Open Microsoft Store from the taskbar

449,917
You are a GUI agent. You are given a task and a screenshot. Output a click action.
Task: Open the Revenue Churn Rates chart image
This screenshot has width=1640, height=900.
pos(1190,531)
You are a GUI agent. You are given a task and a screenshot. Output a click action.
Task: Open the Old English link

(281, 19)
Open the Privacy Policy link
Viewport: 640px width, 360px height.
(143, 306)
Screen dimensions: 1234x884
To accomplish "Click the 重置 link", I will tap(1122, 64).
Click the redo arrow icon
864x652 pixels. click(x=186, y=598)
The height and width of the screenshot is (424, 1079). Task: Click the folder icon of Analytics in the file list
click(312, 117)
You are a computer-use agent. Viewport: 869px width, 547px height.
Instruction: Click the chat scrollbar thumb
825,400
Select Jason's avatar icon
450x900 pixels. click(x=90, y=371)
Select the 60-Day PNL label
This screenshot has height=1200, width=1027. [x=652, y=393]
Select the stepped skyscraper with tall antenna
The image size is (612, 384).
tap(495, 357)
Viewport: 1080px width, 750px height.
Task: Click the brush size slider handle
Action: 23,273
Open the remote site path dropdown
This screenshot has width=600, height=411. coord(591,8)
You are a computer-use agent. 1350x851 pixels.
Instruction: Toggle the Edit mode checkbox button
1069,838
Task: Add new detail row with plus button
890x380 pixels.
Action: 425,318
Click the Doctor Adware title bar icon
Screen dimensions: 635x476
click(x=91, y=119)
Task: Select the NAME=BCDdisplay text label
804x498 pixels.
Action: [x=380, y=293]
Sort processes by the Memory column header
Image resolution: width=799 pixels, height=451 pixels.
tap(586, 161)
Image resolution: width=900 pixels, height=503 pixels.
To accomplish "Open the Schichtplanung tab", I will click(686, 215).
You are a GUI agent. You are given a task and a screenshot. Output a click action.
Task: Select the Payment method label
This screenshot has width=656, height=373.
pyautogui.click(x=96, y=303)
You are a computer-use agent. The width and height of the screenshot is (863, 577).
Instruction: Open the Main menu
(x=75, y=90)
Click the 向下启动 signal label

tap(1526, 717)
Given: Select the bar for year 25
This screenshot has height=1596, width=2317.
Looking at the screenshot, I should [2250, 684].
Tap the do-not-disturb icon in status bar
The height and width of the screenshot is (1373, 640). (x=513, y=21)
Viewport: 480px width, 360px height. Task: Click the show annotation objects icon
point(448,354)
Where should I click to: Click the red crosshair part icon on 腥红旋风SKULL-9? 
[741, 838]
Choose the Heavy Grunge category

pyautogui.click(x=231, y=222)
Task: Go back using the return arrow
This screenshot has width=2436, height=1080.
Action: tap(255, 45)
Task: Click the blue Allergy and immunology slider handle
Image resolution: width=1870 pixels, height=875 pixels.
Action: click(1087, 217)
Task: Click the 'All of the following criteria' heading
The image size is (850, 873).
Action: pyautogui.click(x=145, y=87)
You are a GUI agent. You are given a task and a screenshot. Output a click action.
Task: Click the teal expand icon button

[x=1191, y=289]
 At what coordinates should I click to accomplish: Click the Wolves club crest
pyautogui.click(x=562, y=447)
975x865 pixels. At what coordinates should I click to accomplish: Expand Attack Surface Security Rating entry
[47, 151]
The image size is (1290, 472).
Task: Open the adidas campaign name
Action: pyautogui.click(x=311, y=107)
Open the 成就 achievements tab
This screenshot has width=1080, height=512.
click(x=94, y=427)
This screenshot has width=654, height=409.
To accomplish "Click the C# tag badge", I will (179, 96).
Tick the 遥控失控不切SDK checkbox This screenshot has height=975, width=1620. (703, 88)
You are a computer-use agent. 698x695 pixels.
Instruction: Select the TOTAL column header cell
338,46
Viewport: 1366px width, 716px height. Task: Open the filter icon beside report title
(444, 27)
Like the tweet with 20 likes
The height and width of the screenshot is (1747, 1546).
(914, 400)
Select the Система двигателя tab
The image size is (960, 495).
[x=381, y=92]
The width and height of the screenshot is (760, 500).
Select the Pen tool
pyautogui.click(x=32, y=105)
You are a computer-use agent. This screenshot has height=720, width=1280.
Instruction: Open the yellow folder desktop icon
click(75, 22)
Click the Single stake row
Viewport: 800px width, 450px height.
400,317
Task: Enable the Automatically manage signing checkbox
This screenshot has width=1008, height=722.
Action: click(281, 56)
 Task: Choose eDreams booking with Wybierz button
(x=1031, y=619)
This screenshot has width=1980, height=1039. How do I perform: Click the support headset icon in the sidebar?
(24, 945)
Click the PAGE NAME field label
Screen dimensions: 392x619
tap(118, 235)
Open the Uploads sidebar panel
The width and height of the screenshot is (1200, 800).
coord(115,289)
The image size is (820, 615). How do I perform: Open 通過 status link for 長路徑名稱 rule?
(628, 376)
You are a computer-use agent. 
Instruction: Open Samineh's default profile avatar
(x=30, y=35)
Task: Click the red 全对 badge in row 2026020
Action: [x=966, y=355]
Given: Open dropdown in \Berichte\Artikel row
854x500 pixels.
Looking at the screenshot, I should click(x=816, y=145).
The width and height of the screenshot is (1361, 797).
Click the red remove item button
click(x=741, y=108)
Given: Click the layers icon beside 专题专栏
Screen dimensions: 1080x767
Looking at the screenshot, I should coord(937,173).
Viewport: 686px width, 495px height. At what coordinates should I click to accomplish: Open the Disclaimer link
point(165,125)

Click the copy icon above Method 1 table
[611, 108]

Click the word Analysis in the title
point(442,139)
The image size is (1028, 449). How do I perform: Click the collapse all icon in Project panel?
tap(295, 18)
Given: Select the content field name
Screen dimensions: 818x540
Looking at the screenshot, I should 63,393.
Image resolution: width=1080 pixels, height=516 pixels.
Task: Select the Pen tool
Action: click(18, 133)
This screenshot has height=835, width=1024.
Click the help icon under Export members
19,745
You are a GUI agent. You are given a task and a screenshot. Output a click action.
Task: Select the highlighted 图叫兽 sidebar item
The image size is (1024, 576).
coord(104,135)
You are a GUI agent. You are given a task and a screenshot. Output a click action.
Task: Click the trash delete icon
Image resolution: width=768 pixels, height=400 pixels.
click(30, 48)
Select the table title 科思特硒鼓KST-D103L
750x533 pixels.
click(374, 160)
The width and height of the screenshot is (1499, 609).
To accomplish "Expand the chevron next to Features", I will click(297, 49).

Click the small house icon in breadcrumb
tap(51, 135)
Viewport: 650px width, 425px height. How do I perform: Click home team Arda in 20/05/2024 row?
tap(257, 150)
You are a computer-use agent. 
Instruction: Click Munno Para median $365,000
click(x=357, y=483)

□ □ □ □ □ □ □

__Work order__: Every line above should be reproduced precisely.

__Answer__:
Open Microsoft Store from the taskbar

449,917
You are a GUI agent. You are given a task and a screenshot. Output a click action.
Task: Open the Revenue Churn Rates chart image
This screenshot has width=1640, height=900.
pos(1190,531)
You are a GUI agent. You are given a task and a screenshot. Output a click action.
Task: Open the Old English link

(281, 19)
Open the Privacy Policy link
Viewport: 640px width, 360px height.
(143, 306)
Screen dimensions: 1234x884
To accomplish "Click the 重置 link", I will tap(1122, 64).
Click the redo arrow icon
864x652 pixels. click(x=186, y=598)
The height and width of the screenshot is (424, 1079). Task: Click the folder icon of Analytics in the file list
click(312, 117)
You are a computer-use agent. Viewport: 869px width, 547px height.
Instruction: Click the chat scrollbar thumb
825,400
Select Jason's avatar icon
450x900 pixels. click(x=90, y=371)
Select the 60-Day PNL label
This screenshot has height=1200, width=1027. [x=652, y=393]
Select the stepped skyscraper with tall antenna
The image size is (612, 384).
tap(495, 357)
Viewport: 1080px width, 750px height.
Task: Click the brush size slider handle
Action: 23,273
Open the remote site path dropdown
This screenshot has width=600, height=411. coord(591,8)
You are a computer-use agent. 1350x851 pixels.
Instruction: Toggle the Edit mode checkbox button
1069,838
Task: Add new detail row with plus button
890x380 pixels.
Action: 425,318
Click the Doctor Adware title bar icon
Screen dimensions: 635x476
click(x=91, y=119)
Task: Select the NAME=BCDdisplay text label
804x498 pixels.
Action: [x=380, y=293]
Sort processes by the Memory column header
Image resolution: width=799 pixels, height=451 pixels.
tap(586, 161)
Image resolution: width=900 pixels, height=503 pixels.
To accomplish "Open the Schichtplanung tab", I will click(686, 215).
You are a GUI agent. You are given a task and a screenshot. Output a click action.
Task: Select the Payment method label
This screenshot has width=656, height=373.
pyautogui.click(x=96, y=303)
You are a computer-use agent. The width and height of the screenshot is (863, 577).
Instruction: Open the Main menu
(x=75, y=90)
Click the 向下启动 signal label

tap(1526, 717)
Given: Select the bar for year 25
This screenshot has height=1596, width=2317.
Looking at the screenshot, I should [2250, 684].
Tap the do-not-disturb icon in status bar
The height and width of the screenshot is (1373, 640). (x=513, y=21)
Viewport: 480px width, 360px height. Task: Click the show annotation objects icon
point(448,354)
Where should I click to: Click the red crosshair part icon on 腥红旋风SKULL-9? 
[741, 838]
Choose the Heavy Grunge category

pyautogui.click(x=231, y=222)
Task: Go back using the return arrow
This screenshot has width=2436, height=1080.
Action: tap(255, 45)
Task: Click the blue Allergy and immunology slider handle
Image resolution: width=1870 pixels, height=875 pixels.
Action: click(1087, 217)
Task: Click the 'All of the following criteria' heading
The image size is (850, 873).
Action: pyautogui.click(x=145, y=87)
You are a GUI agent. You are given a task and a screenshot. Output a click action.
Task: Click the teal expand icon button

[x=1191, y=289]
 At what coordinates should I click to accomplish: Click the Wolves club crest
pyautogui.click(x=562, y=447)
975x865 pixels. At what coordinates should I click to accomplish: Expand Attack Surface Security Rating entry
[47, 151]
The image size is (1290, 472).
Task: Open the adidas campaign name
Action: pyautogui.click(x=311, y=107)
Open the 成就 achievements tab
This screenshot has width=1080, height=512.
click(x=94, y=427)
This screenshot has width=654, height=409.
To accomplish "Click the C# tag badge", I will (179, 96).
Tick the 遥控失控不切SDK checkbox This screenshot has height=975, width=1620. (703, 88)
You are a computer-use agent. 698x695 pixels.
Instruction: Select the TOTAL column header cell
338,46
Viewport: 1366px width, 716px height. Task: Open the filter icon beside report title
(444, 27)
Like the tweet with 20 likes
The height and width of the screenshot is (1747, 1546).
(914, 400)
Select the Система двигателя tab
The image size is (960, 495).
[x=381, y=92]
The width and height of the screenshot is (760, 500).
Select the Pen tool
pyautogui.click(x=32, y=105)
You are a computer-use agent. This screenshot has height=720, width=1280.
Instruction: Open the yellow folder desktop icon
click(75, 22)
Click the Single stake row
Viewport: 800px width, 450px height.
400,317
Task: Enable the Automatically manage signing checkbox
This screenshot has width=1008, height=722.
Action: click(281, 56)
 Task: Choose eDreams booking with Wybierz button
(x=1031, y=619)
This screenshot has width=1980, height=1039. How do I perform: Click the support headset icon in the sidebar?
(24, 945)
Click the PAGE NAME field label
Screen dimensions: 392x619
tap(118, 235)
Open the Uploads sidebar panel
The width and height of the screenshot is (1200, 800).
coord(115,289)
The image size is (820, 615). How do I perform: Open 通過 status link for 長路徑名稱 rule?
(628, 376)
You are a computer-use agent. 
Instruction: Open Samineh's default profile avatar
(x=30, y=35)
Task: Click the red 全对 badge in row 2026020
Action: [x=966, y=355]
Given: Open dropdown in \Berichte\Artikel row
854x500 pixels.
Looking at the screenshot, I should click(x=816, y=145).
The width and height of the screenshot is (1361, 797).
Click the red remove item button
click(x=741, y=108)
Given: Click the layers icon beside 专题专栏
Screen dimensions: 1080x767
Looking at the screenshot, I should coord(937,173).
Viewport: 686px width, 495px height. At what coordinates should I click to accomplish: Open the Disclaimer link
point(165,125)

Click the copy icon above Method 1 table
[611, 108]

Click the word Analysis in the title
point(442,139)
The image size is (1028, 449). How do I perform: Click the collapse all icon in Project panel?
tap(295, 18)
Given: Select the content field name
Screen dimensions: 818x540
Looking at the screenshot, I should 63,393.
Image resolution: width=1080 pixels, height=516 pixels.
Task: Select the Pen tool
Action: click(18, 133)
This screenshot has height=835, width=1024.
Click the help icon under Export members
19,745
You are a GUI agent. You are given a task and a screenshot. Output a click action.
Task: Select the highlighted 图叫兽 sidebar item
The image size is (1024, 576).
coord(104,135)
You are a GUI agent. You are given a task and a screenshot. Output a click action.
Task: Click the trash delete icon
Image resolution: width=768 pixels, height=400 pixels.
click(30, 48)
Select the table title 科思特硒鼓KST-D103L
750x533 pixels.
click(374, 160)
The width and height of the screenshot is (1499, 609).
To accomplish "Expand the chevron next to Features", I will click(297, 49).

Click the small house icon in breadcrumb
tap(51, 135)
Viewport: 650px width, 425px height. How do I perform: Click home team Arda in 20/05/2024 row?
tap(257, 150)
You are a computer-use agent. 
Instruction: Click Munno Para median $365,000
click(x=357, y=483)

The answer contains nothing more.